Reputation: 3737
I have a data frame like this:
ID Word
1 Tree
1 House
1 Tree
2 Snail
2 Tree
3 Car
And I have a list of keywords I want to check for:
(House, Tree, Bird)
I want to know how many times for each ID, any word in my list of keywords appears.
I.e. the word House, Tree or Bird appears 3 times in ID(1), and House, Tree or Bird appears only once in ID(2), and there are no occurrences in ID(3)
ID Count
1 3
2 1
3 0
I am not sure how to tackle this.
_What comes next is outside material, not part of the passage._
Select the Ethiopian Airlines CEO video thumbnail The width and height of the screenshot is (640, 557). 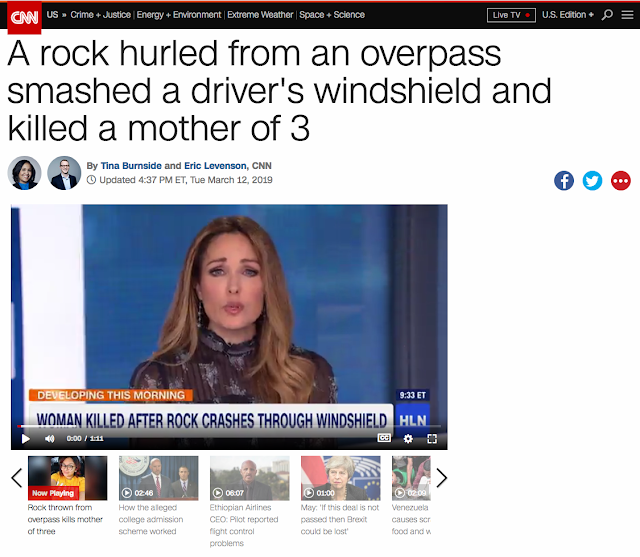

I know how to count the number of times a word appears within each ID, but not how many times the words from another list appear.
Thank you for any suggestions/guidance etc.
Upvotes: 1
Views: 48
Reputation: 389225
In base R, we can use table
to count number of Word
that has vec
in it for each ID
.
table(df$ID, df$Word %in% vec)
# FALSE TRUE
# 1 0 3
# 2 1 1
# 3 1 0
Here rownames (1, 2, 3) are the ID's FALSE
is the count of number of Word
that are not present in vec
for each ID
whereas TRUE
is the count of number of Word
that are present for each ID
.
To get the exact expected output we can convert the table to dataframe and take only the TRUE
column as count.
data <- as.data.frame.matrix(table(df$ID, df$Word %in% vec))
data.frame(ID = rownames(data), count = data$`TRUE`)
# ID count
#1 1 3
#2 2 1
#3 3 0
Upvotes: 1
Reputation: 887741
We can create a logical index and get the sum
grouped by 'ID'. Not sure whether the 'v1' is vector
or list
(if it is list
, then unlist(v1)
and use it with the same code)
library(dplyr)
df1 %>%
group_by(ID) %>%
summarise(Count = sum(Word %in% v1))
# A tibble: 3 x 2
# ID Count
# <int> <int>
#1 1 3
#2 2 1
#3 3 0
Or filter
and then do a count
df1 %>%
filter(Word %in% v1) %>%
count(ID, .drop = FALSE)
v1 <- c("House", "Tree", "Bird")
df1 <- structure(list(ID = c(1L, 1L, 1L, 2L, 2L, 3L), Word = c("Tree",
"House", "Tree", "Snail", "Tree", "Car")), class = "data.frame",
row.names = c(NA,
-6L))
Upvotes: 2